I think these black preachers who are anti-Obama are a very small faction of the black vote.  By what I see and hear, they certainly don't seem to represent the majority opinion.  They stand up in front of their congregations and spew out anti-gay rhetoric because that kind of talk is expected from a person in their position.  However, come election day, when the individual members of their congregations are alone inside a voting booth, they will be voting with their conscience as they contemplate their own positive experiences with gay people:  the son, the daughter, the brother, the sister, the cousin, the niece, the nephew, the neighbor, the friend, etc.  Without the leering eyes of their pastor or other church members peering over their shoulder, votes for Mr. Obama will be cast, and done so enthusiastically, as in 2008.  Like the pope, who is out of touch with the sentiment of his world-wide flock and with modern social issues, the anti-gay black pastors are basically unconvincing and irrelevant to the conversation. 

I'm also not ashamed to admit that I literally cried on election night in 2008.  What a moment!  In this 2012 election, the other presidential candidate is plainly too horrifically and diametrically opposed to the best interests of the black community on so many levels. 

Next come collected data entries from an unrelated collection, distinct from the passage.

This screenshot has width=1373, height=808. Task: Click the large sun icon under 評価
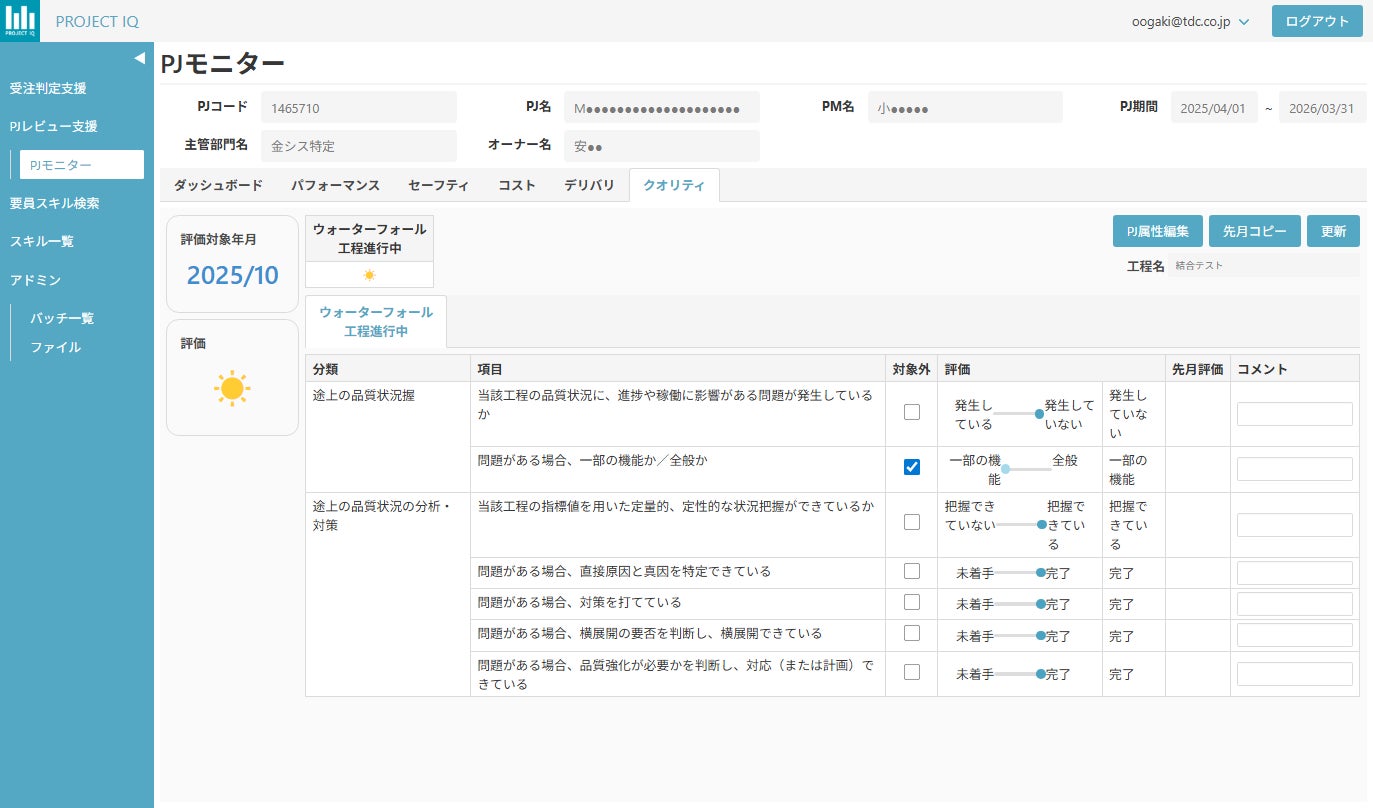[232, 388]
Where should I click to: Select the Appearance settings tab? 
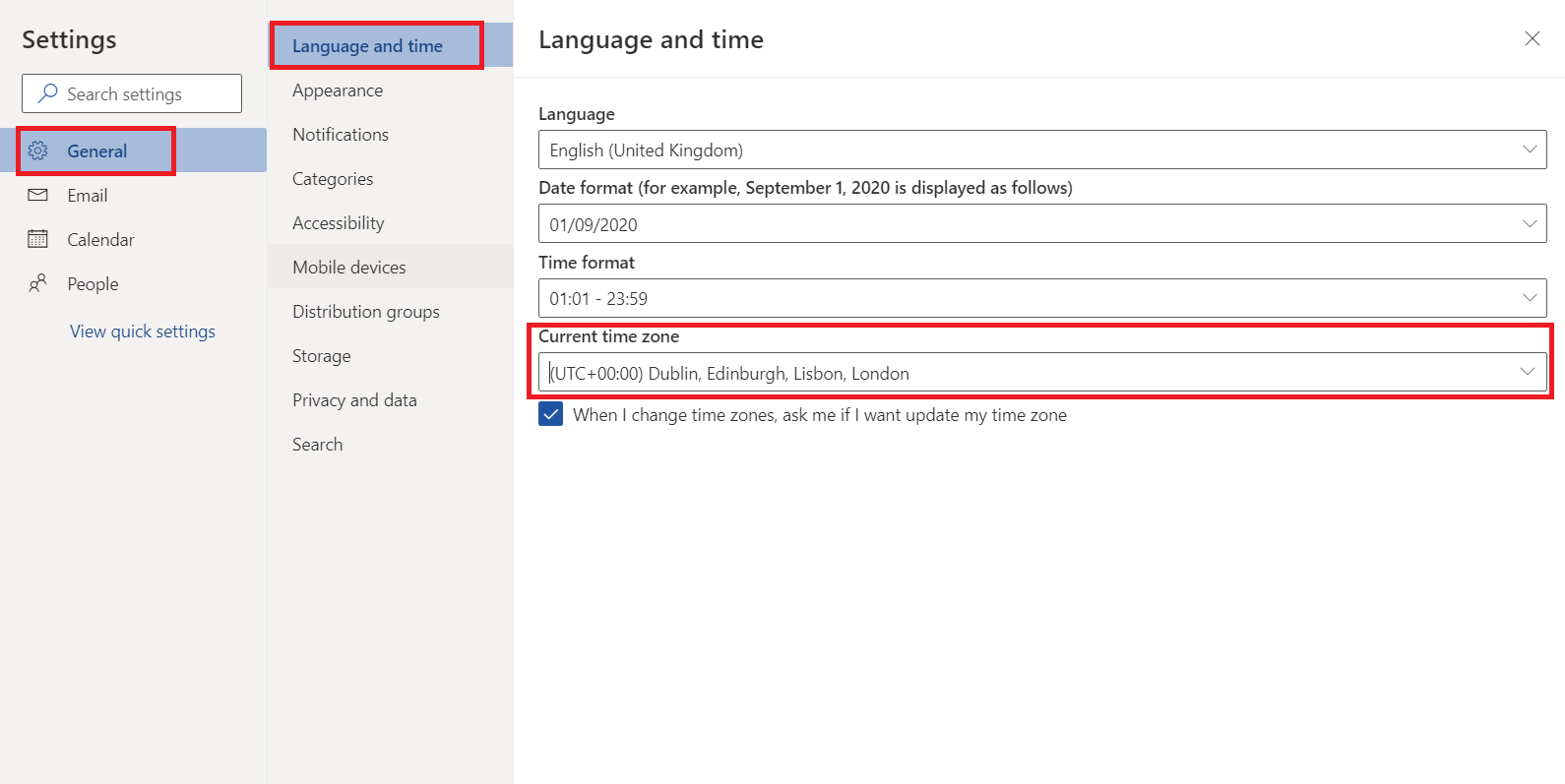click(x=338, y=90)
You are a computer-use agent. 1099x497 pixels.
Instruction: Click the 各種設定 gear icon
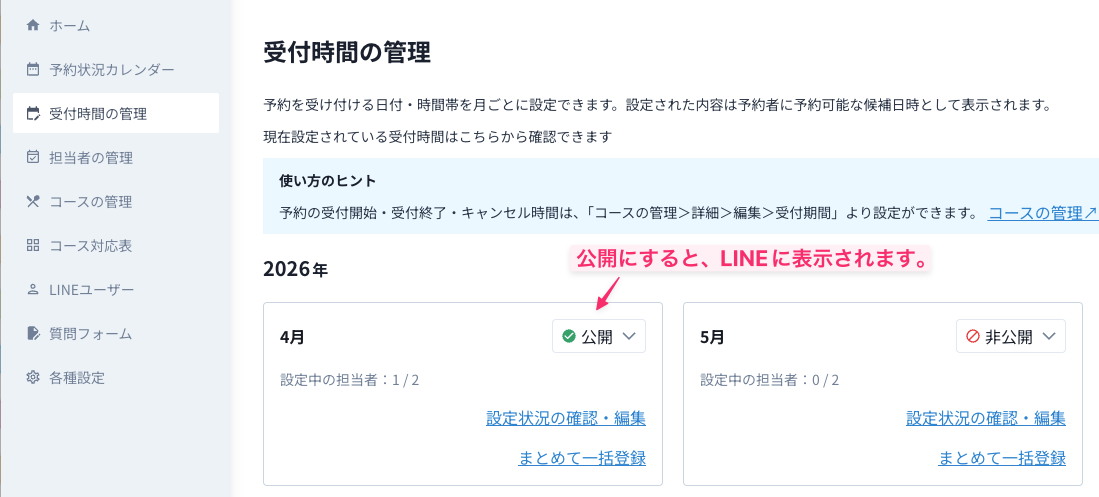33,377
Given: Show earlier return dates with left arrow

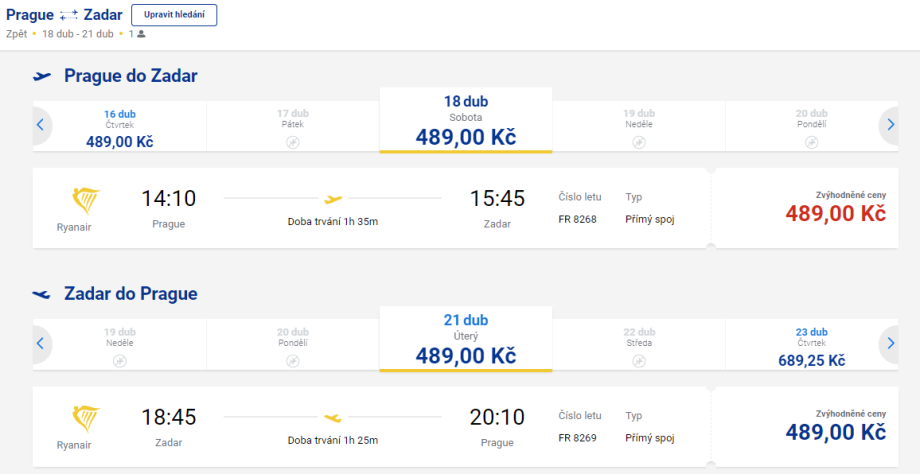Looking at the screenshot, I should coord(41,343).
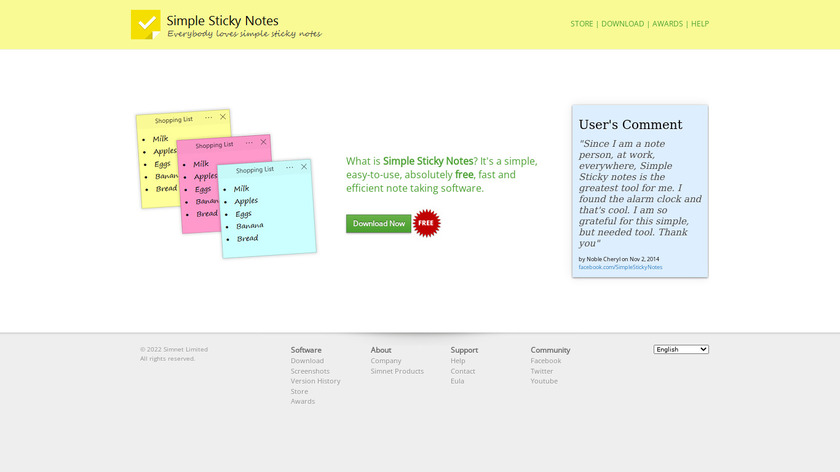Click the green Download Now button
The height and width of the screenshot is (472, 840).
pos(379,223)
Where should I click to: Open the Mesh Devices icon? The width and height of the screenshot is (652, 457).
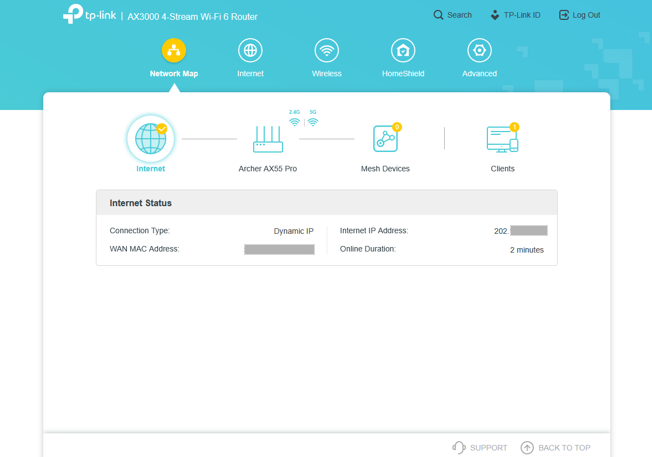[385, 139]

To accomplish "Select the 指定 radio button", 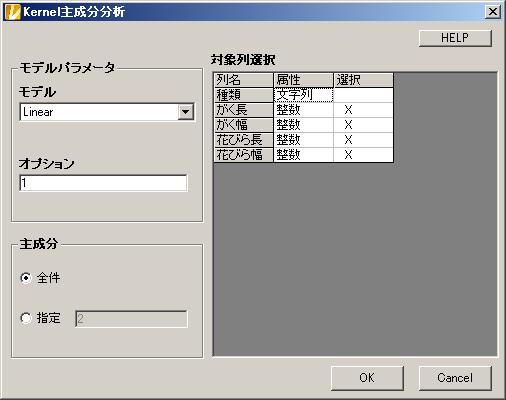I will (26, 318).
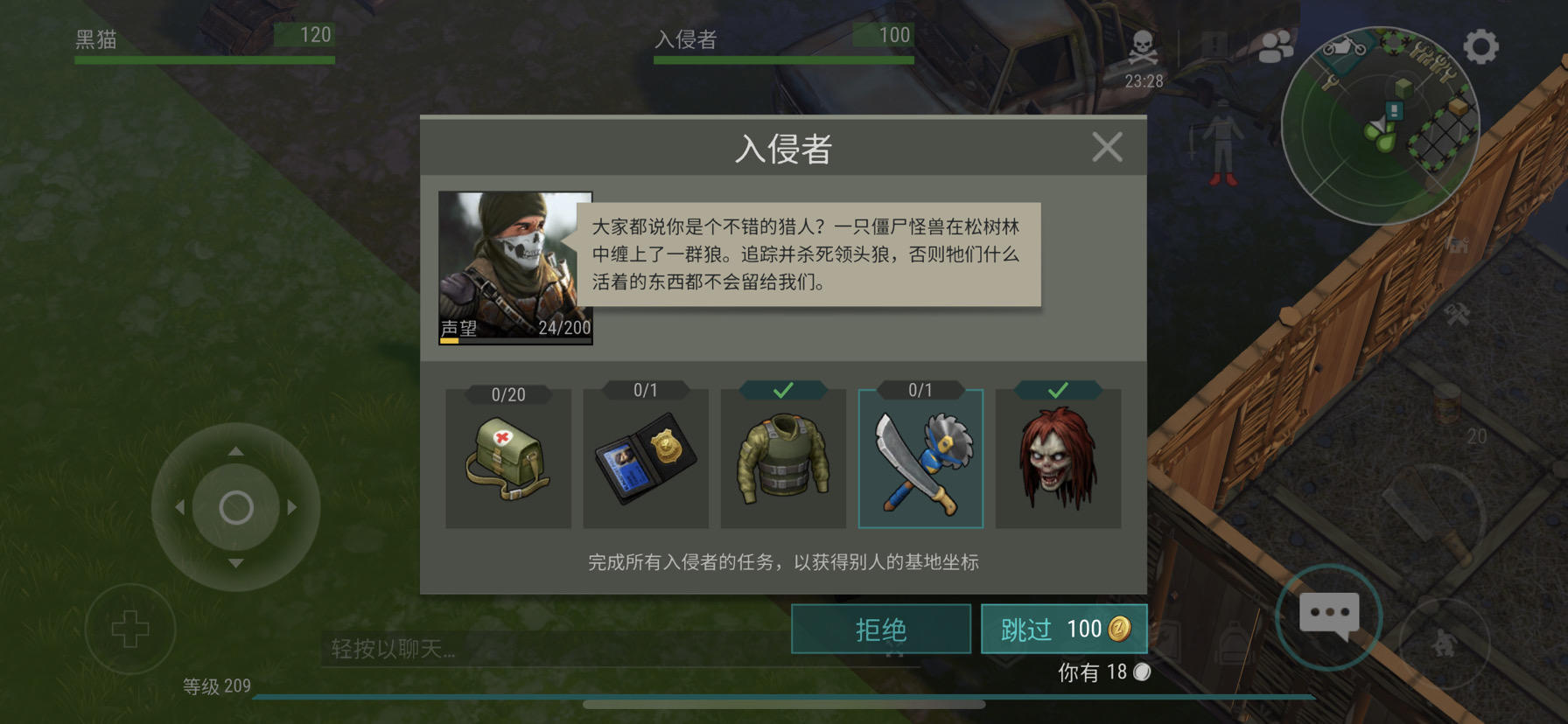Tap the 声望 reputation progress bar
Image resolution: width=1568 pixels, height=724 pixels.
(x=515, y=341)
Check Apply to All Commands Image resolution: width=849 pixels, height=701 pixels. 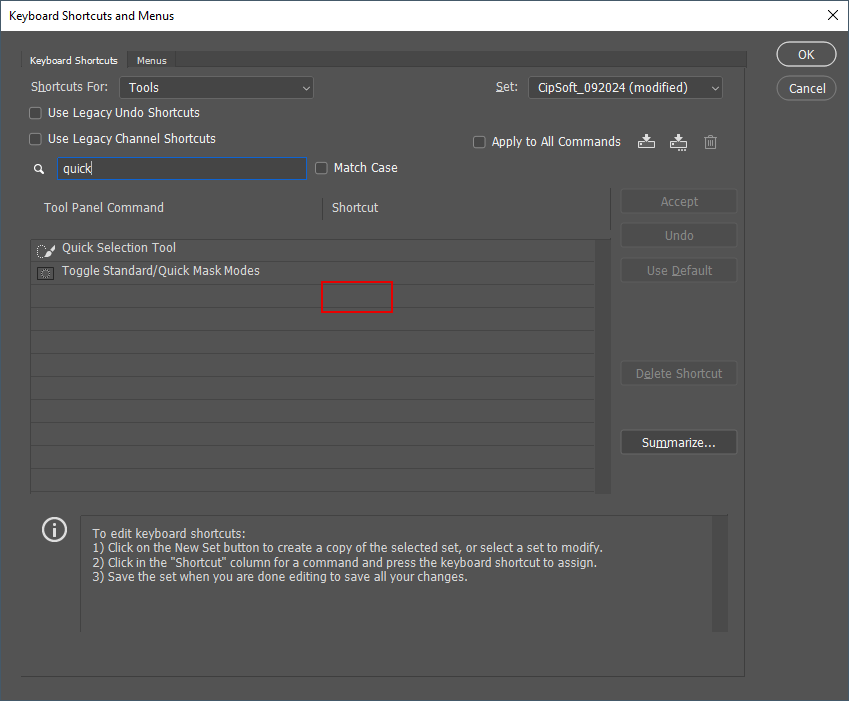click(479, 142)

I hope you are right.  There is also the other side, however - once inside the voting booth, people may be more likely to vote with their prejudices, than how they respond on surveys.  I hope that people are more loving or accepting of their LGBT family members than my personal experience was - even though I stayed out of trouble, served honorably in the armed forces, put myself through school - all unlike my hetero cohort - they would still have voted antigay.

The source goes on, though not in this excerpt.